**Exercise material**
=======

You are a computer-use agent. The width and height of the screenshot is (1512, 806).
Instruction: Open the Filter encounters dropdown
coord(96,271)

=======

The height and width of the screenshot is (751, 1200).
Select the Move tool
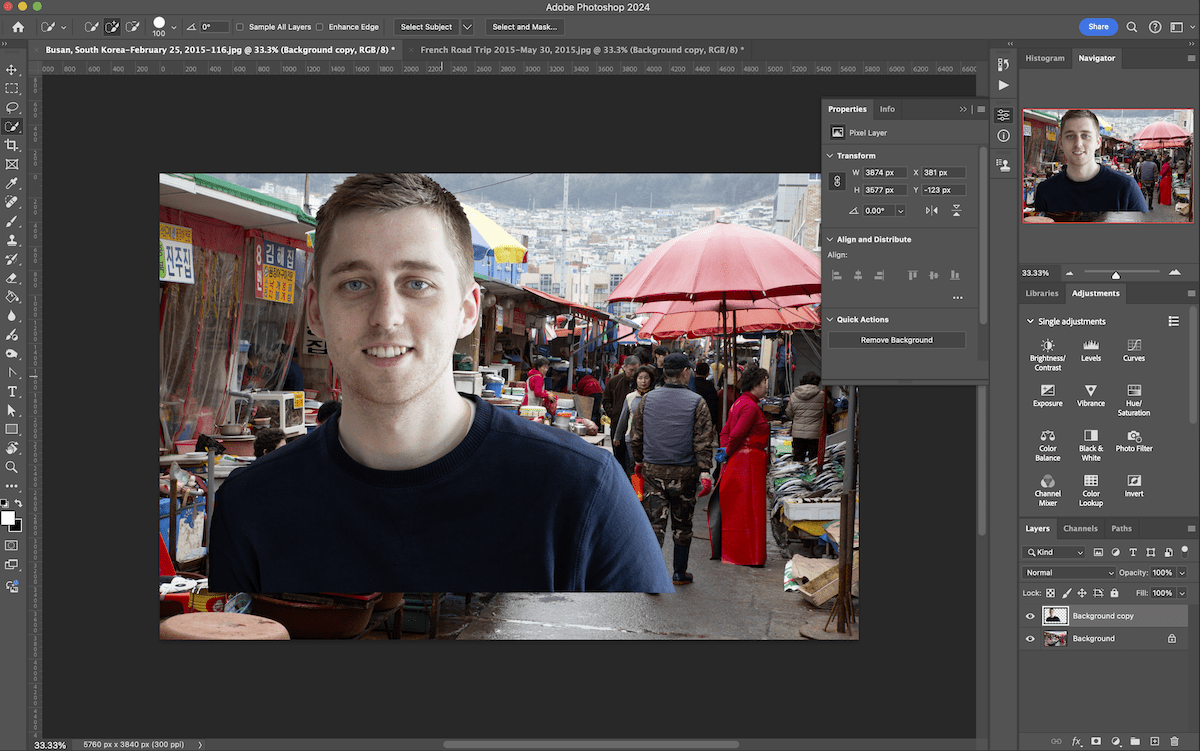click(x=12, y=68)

=======

**Work required**
Could you copy every line in the records that holds "screenshot"?

**Solution to this task**
You are a computer-use agent. The width and height of the screenshot is (1512, 806).
The height and width of the screenshot is (751, 1200).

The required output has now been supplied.